The classes have to be present at the destination, just as with any
serializable class. This means that if you have:
@Externalize(Bar.class)
public class Foo {
...
}
in your module you must also have Bar in your class path. But note that
you need Bar present at compile time already; and, this annotation has
runtime retention so you already have a runtime dependency anyway.
It would be extremely unlikely for someone to use this annotation
without including the Externalizer class which is associated in the same
module - that would be a very unusual thing to do.
On 03/17/2011 01:14 PM, Eduardo Martins wrote:
Hi, so the marshaller is serialized, but what happens to the classes
it marshalls? And even if whole dependencies are serialized too, in
our case there are resources that needed to be initialized for it to
work, in concrete "client" component jars need to be deployed.

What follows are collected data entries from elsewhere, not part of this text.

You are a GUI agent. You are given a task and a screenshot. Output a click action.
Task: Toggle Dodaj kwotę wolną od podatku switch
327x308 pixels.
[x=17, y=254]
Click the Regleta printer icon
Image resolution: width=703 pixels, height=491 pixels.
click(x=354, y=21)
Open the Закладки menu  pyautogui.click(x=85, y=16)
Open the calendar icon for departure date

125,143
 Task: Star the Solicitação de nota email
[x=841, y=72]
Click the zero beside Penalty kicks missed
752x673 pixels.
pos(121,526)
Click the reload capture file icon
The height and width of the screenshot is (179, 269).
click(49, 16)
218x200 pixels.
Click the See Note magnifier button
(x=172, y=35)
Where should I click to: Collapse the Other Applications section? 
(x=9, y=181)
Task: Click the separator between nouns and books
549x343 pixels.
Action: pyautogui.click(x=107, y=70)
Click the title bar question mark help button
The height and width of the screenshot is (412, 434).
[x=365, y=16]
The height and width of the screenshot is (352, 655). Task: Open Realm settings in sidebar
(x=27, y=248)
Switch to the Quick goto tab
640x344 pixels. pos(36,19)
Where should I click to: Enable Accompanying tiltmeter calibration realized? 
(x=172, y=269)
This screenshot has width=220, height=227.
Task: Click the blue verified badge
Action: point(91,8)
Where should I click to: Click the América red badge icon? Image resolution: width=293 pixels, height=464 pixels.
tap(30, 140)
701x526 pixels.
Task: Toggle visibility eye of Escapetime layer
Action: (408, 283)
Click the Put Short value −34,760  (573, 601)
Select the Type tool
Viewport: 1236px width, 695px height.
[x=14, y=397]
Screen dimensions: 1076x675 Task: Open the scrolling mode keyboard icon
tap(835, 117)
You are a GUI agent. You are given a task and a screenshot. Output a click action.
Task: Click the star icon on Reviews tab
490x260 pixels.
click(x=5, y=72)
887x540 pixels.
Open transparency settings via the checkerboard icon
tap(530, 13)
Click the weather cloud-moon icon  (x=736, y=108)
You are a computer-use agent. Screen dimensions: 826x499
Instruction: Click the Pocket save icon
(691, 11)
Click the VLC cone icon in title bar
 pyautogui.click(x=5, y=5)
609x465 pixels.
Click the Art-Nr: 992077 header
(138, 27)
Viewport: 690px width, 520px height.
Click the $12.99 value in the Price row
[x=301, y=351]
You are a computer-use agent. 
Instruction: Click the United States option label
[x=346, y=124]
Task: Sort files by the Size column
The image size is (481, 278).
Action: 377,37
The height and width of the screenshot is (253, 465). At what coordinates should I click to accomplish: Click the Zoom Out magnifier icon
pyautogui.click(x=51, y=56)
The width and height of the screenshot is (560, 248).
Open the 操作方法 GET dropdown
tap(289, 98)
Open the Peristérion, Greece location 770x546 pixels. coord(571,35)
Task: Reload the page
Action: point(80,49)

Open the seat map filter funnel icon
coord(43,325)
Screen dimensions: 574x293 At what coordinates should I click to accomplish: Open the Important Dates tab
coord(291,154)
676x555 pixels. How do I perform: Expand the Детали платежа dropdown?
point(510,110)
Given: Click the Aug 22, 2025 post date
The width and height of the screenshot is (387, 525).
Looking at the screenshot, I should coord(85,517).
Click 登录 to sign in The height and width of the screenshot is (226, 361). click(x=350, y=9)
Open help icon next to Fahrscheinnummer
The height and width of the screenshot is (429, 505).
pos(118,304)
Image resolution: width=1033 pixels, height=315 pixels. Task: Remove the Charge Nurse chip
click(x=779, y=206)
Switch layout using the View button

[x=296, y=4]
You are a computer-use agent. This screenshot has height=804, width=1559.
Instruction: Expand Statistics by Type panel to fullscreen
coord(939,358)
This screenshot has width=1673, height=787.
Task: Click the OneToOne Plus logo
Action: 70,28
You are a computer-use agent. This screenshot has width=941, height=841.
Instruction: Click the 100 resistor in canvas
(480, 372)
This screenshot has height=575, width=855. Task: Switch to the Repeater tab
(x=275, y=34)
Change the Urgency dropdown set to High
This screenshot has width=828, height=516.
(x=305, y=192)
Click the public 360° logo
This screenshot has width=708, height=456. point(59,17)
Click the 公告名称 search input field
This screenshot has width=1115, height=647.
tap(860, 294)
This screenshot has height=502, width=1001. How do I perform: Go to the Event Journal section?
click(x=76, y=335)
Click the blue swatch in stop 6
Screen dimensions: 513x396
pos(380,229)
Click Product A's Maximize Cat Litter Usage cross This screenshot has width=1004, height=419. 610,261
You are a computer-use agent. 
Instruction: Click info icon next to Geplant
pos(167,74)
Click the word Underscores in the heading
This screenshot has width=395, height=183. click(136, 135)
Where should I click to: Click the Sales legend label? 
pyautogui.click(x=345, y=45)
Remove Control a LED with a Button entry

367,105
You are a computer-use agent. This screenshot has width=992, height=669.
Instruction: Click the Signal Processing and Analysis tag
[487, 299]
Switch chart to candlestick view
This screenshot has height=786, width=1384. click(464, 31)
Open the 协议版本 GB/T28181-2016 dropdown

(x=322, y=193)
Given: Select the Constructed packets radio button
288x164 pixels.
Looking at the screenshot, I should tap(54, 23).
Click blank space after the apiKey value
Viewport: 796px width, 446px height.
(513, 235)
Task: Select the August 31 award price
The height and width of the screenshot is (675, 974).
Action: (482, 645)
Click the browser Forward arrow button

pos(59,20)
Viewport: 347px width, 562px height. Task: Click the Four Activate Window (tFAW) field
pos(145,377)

The proper solution, which is the only way to ensure everything will
always work, is to have a proper life cycle where externalizers are
set before cache starts, we have this already. IMHO what is really
missing in Infinispan, is a instantiated cache state before started,
as JBoss Cache has. It's really hard to come up with a final
configuration (including externalizers), before creating cache
instance. I believe it will be a big problem for reusing
configurations created and managed by JBoss AS, for instance it will
probably be very painful to add custom externalizers to such
configurations...
-- Eduardo
..............................................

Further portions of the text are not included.